■ **PROMPT**
Return every entry exactly as written.

Source data:

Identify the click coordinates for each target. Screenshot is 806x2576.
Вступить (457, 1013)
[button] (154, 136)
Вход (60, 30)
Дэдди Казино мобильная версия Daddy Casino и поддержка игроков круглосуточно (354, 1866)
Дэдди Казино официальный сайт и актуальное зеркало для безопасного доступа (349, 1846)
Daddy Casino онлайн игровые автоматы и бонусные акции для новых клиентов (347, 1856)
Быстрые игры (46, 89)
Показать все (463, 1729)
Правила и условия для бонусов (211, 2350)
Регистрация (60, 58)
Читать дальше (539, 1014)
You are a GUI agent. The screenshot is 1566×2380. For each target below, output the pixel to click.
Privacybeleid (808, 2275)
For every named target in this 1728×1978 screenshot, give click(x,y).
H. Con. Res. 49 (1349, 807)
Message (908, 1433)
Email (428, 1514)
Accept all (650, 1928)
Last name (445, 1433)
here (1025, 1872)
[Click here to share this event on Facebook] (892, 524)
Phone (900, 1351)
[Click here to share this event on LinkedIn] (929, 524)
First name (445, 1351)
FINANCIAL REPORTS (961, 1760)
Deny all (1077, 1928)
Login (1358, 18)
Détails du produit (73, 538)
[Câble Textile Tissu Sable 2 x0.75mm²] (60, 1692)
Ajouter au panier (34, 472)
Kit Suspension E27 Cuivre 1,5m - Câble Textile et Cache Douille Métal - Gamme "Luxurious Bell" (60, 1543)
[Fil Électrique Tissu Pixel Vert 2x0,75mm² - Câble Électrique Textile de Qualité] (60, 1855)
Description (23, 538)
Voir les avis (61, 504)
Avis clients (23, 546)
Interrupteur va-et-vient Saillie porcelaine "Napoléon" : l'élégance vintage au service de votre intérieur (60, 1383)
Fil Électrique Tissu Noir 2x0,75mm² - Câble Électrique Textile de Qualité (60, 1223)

■ **RESPONSE**
Identify the click coordinates for each target. Screenshot is 806x2576.
Вступить (457, 1013)
[button] (154, 136)
Вход (60, 30)
Дэдди Казино мобильная версия Daddy Casino и поддержка игроков круглосуточно (354, 1866)
Дэдди Казино официальный сайт и актуальное зеркало для безопасного доступа (349, 1846)
Daddy Casino онлайн игровые автоматы и бонусные акции для новых клиентов (347, 1856)
Быстрые игры (46, 89)
Показать все (463, 1729)
Правила и условия для бонусов (211, 2350)
Регистрация (60, 58)
Читать дальше (539, 1014)
You are a GUI agent. The screenshot is 1566×2380. For each target below, output the pixel to click.
Privacybeleid (808, 2275)
For every named target in this 1728×1978 screenshot, give click(x,y).
H. Con. Res. 49 (1349, 807)
Message (908, 1433)
Email (428, 1514)
Accept all (650, 1928)
Last name (445, 1433)
here (1025, 1872)
[Click here to share this event on Facebook] (892, 524)
Phone (900, 1351)
[Click here to share this event on LinkedIn] (929, 524)
First name (445, 1351)
FINANCIAL REPORTS (961, 1760)
Deny all (1077, 1928)
Login (1358, 18)
Détails du produit (73, 538)
[Câble Textile Tissu Sable 2 x0.75mm²] (60, 1692)
Ajouter au panier (34, 472)
Kit Suspension E27 Cuivre 1,5m - Câble Textile et Cache Douille Métal - Gamme "Luxurious Bell" (60, 1543)
[Fil Électrique Tissu Pixel Vert 2x0,75mm² - Câble Électrique Textile de Qualité] (60, 1855)
Description (23, 538)
Voir les avis (61, 504)
Avis clients (23, 546)
Interrupteur va-et-vient Saillie porcelaine "Napoléon" : l'élégance vintage au service de votre intérieur (60, 1383)
Fil Électrique Tissu Noir 2x0,75mm² - Câble Électrique Textile de Qualité (60, 1223)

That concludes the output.